## [Provided data]
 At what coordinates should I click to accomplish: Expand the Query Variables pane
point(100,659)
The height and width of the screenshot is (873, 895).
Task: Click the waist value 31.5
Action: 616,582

## [Exercise requirements]
Could you repeat the lines above word for word, keeping every character and line break unchanged?

## [Task solution]
 At what coordinates should I click to accomplish: Expand the Query Variables pane
point(100,659)
The height and width of the screenshot is (873, 895).
Task: Click the waist value 31.5
Action: 616,582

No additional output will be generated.